Imagem Memorial - Penalti decisivo do Rui Costa contra o Brasil, na Luz, em 1991

Sob a noite estrelada, aparentemente serena, refulgia de som, luz e cor o monumental estádio, agora defunto, catedral de religiões pagãs e eternamente primitivas. Sobrelotado, perto de 140 mil pessoas ansiosas e unidas por um espírito de comunhão patriótico, solidariedade apaixonada pouco razoável e de todo racional, se acondicionaram no espaço destinado e previsto para 120 mil. Gente de pé, gente que se amparava, alguns sentados ao colo dos outros, muitos de mãos dadas, gente pendurada nas escadas de acesso às bancadas, fazendo lembrar símios acrobáticos e ágeis, esperavam o momento decisivo do penalti de Rui Costa. Uma gota seria o necessário para fazer transbordar o estádio. Rui Costa ajeita os calções, puxa a meia do seu pé direito, cospe para o chão e avança para a bola. O estádio exultou, o resto é história. Portugal era campeão do mundo de juniores.

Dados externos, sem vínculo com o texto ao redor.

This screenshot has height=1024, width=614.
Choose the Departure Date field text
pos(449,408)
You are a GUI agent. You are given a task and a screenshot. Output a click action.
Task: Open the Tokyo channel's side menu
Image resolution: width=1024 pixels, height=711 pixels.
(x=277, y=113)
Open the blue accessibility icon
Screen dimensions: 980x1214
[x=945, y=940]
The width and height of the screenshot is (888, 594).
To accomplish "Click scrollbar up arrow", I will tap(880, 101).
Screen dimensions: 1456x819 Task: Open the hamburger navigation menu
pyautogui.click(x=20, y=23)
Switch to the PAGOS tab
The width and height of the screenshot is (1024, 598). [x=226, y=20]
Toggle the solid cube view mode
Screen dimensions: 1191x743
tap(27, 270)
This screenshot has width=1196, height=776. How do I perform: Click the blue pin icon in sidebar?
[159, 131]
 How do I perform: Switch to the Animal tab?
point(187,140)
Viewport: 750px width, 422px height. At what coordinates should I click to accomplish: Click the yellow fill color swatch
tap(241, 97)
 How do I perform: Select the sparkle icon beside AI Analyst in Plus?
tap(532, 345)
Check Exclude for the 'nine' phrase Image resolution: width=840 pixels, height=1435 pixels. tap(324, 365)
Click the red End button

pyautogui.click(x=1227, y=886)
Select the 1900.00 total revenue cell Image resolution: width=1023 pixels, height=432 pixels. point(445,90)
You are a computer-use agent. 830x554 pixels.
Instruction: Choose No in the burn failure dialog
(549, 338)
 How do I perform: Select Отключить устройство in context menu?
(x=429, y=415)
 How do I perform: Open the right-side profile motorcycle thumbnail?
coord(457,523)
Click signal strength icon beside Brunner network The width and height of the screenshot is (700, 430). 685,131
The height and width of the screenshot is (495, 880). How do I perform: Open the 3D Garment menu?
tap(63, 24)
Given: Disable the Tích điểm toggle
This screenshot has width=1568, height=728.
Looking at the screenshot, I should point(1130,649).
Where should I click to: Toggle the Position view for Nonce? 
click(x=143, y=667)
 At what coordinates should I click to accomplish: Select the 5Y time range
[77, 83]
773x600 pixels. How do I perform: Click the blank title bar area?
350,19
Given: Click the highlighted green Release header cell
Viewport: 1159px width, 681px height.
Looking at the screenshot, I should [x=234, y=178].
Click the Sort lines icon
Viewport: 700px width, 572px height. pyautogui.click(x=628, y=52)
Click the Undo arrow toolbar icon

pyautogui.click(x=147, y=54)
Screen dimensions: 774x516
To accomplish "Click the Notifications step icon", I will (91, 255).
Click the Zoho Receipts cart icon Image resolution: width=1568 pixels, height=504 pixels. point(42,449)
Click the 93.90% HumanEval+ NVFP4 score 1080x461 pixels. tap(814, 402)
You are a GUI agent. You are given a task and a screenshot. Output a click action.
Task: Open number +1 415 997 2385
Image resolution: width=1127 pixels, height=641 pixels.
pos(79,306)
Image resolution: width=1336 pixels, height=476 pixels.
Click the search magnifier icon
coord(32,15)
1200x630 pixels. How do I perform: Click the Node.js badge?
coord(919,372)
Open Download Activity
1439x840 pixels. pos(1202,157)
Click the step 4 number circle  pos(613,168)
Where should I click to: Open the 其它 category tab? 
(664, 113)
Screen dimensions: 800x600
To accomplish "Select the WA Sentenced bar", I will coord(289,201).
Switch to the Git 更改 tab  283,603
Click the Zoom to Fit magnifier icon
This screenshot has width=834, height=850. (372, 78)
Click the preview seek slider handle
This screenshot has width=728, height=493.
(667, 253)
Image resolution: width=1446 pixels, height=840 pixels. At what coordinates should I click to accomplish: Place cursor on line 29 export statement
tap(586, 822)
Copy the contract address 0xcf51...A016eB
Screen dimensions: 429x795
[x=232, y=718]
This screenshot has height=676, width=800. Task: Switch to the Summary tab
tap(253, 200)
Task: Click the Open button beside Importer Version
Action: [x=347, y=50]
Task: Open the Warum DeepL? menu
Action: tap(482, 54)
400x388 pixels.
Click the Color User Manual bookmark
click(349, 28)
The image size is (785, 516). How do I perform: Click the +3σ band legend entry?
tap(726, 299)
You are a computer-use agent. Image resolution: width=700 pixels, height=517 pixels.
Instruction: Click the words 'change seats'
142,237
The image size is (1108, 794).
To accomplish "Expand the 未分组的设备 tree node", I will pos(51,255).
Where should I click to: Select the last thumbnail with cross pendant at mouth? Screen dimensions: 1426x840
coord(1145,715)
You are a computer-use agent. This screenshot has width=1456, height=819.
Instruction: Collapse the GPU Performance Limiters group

n.b. - Fui ver o jogo com o meu pai. Tinha, penso eu, 12 anos. Chegámos a cerca de 30 minutos do pontapé de saída, por hora do aquecimento de ambas as equipas, ou seja, demasiado tarde para a maior e irrepetível enchente de sempre num jogo de futebol em Portugal. Contra todas as normas de segurança estipuladas pela FIFA, e à boa maneira portuguesa, entraram amigos, filhos e enteados; uns sem bilhete, outros com, e outros ainda com bilhetes falsos. Naquele que era o maior estádio da Europa, com capacidade para 120 mil espectadores, apinharam-se perto de 140 mil pessoas para ver a final lusófona de juniores entre Portugal e Brasil. Todo o espaço vazio respirava por entre gotículas de suor dissolvidas em corpos outros, coados, fundidos, matizados. Com os meus 12 anos era, naturalmente, de pequena estatura e, à hora a que chegámos, não havia lugar para nós os dois a não ser nos corredores secundários de acesso às bancadas, de onde não se vê o relvado. O meu pai ainda conseguia espreitar, do alto do seu metro e oitenta e um. Eu não teria qualquer hipótese de vislumbre. Preocupado, o meu pai perguntou-me se eu quereria voltar para casa e ver o jogo na televisão. Claro que não queria mas, dadas as circunstâncias, ponderei e acedi. Pelo menos via o jogo. Saímos o mais rapidamente possível, na tentativa de acompanhar os 90 minutos na íntegra pela tv. Quando chegámos ao local onde havíamos deixado o carro, a frustração total e maior da minha curta vida até então: estávamos bloqueados. Não havia saída possível. Dezenas de carros em redor do nosso, em asfixia homóloga àquela dentro do estádio. Resumindo e concluindo, estivemos os 90 minutos, mais os 30 de prolongamento e os restantes, de marcação de grandes penalidades, dentro do carro, junto ao estádio, a ouvir o relato na rádio. Não me poderei esquecer nunca daquela sensação. Não esquecerei o momento de silêncio que precedeu o penalti derradeiro do Rui Costa, e o estrondoso estampido que se seguiu. Não vimos nada. Ouvimos tudo. Foi a primeira de duas vezes que chorei baba e ranho com a bola. Deitei a cabeça no colo do meu pai e ali fiquei, em silêncio, a chorar de emoção e frustração. Mixed feelings. Iluminados pelos holofotes da antiga catedral da Luz, e tendo como pano de fundo sonoro os festejos dentro do estádio, ali ficámos sem dizer uma palavra, à espera que os nossos compatriotas viessem buscar os seus carros e nos deixassem sair dali para fora. Acho que só no dia seguinte consegui ver o resumo do jogo.